§ **STORED DATA**:
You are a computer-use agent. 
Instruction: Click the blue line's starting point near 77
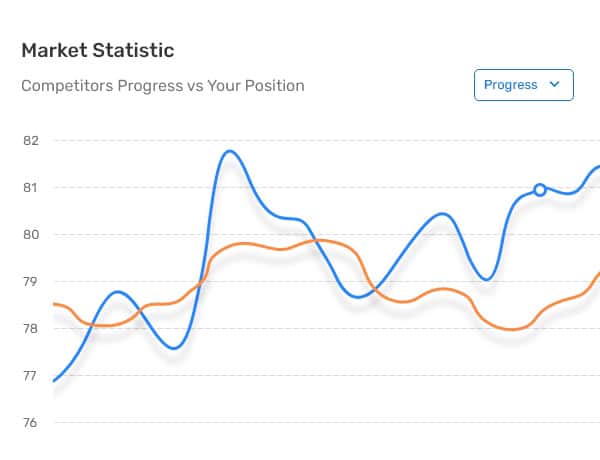(x=54, y=381)
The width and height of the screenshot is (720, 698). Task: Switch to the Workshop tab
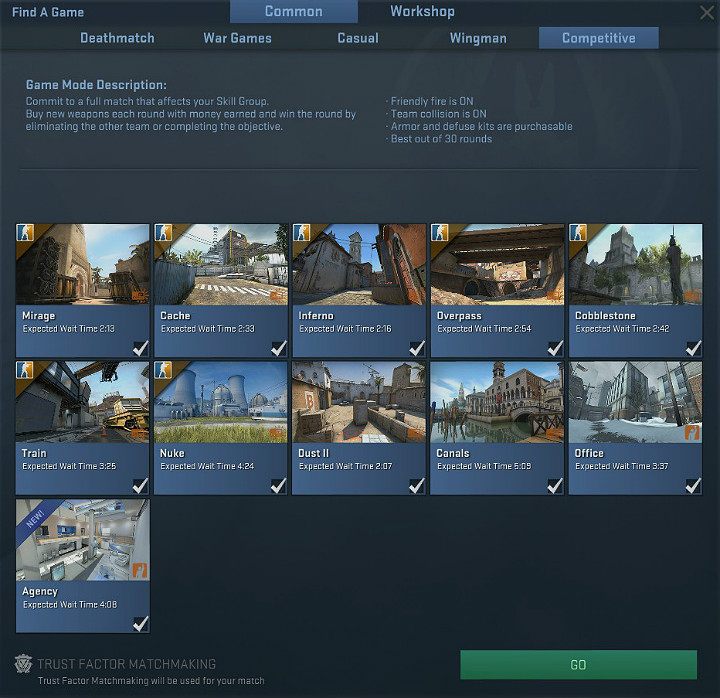(x=422, y=12)
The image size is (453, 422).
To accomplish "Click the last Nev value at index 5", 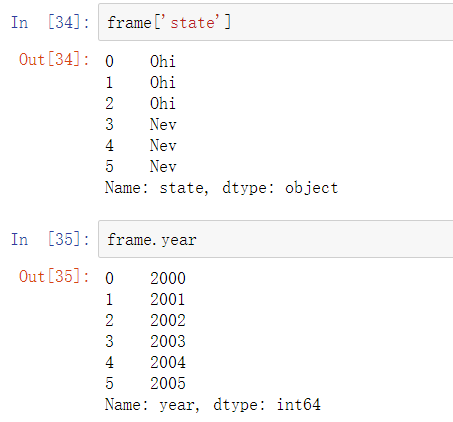I will [163, 166].
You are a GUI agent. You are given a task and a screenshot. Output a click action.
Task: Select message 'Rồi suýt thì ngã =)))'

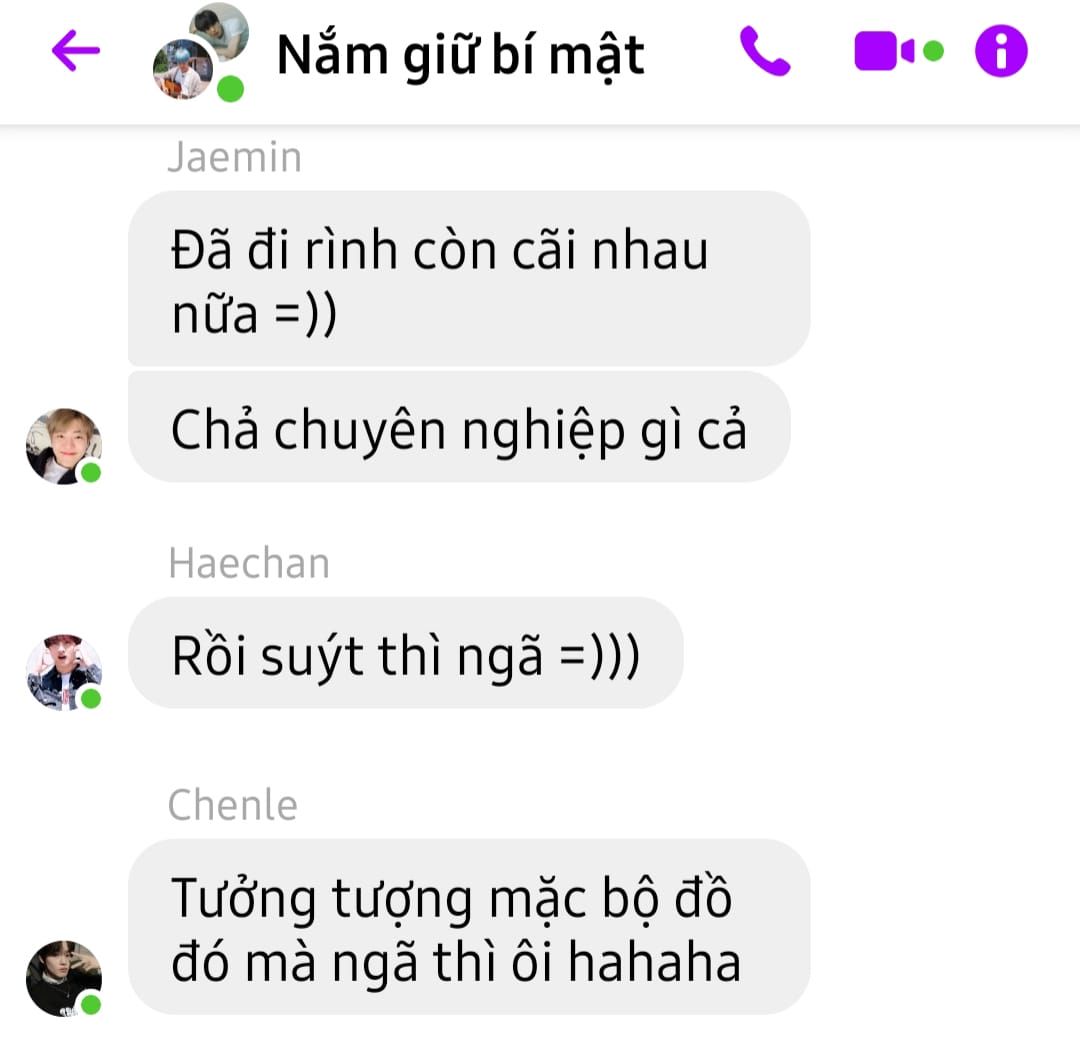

§ **ABOUT THIS EXERCISE**: Reproduce each line from the data that has "agent" in it.

§ **EXERCISE OUTPUT**:
You are a computer-use agent. 
You are a GUI agent. You are given a task and a screenshot. Output a click action.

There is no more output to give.